An overview of water, food, financial, green tech and nutritional technology that can solve many social ills, while providing millions of jobs in a buoyant free market. This article is extremely densely written. Entrepreneurs can do extensive follow up research themselves. One sentence could be a springboard to months of research.

Dear Graduates and Unemployed,


This letter covers SHELVED technology that raises standards of living and creates jobs. The mainstream media, and the blogosphere has ignored some of these systems for decades.
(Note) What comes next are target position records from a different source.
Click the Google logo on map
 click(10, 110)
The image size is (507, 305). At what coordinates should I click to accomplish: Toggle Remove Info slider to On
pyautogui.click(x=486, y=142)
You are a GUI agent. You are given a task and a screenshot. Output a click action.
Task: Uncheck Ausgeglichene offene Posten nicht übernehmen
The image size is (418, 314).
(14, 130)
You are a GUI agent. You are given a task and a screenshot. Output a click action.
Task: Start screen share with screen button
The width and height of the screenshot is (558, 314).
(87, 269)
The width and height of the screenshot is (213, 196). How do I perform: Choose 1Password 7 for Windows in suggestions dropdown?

What takes a politician 20 years to achieve, an entrepreneur can do in two.

No hoverboards or exoskeletons

NOTE: None of this technology is rumored, mythological Area 51 tech. Just simple systems that have been sitting quietly in the public domain for too long. The public is as much to blame for the silence as the corporate media. I attempted to aggregate this information to make it easier for people to conceptualize.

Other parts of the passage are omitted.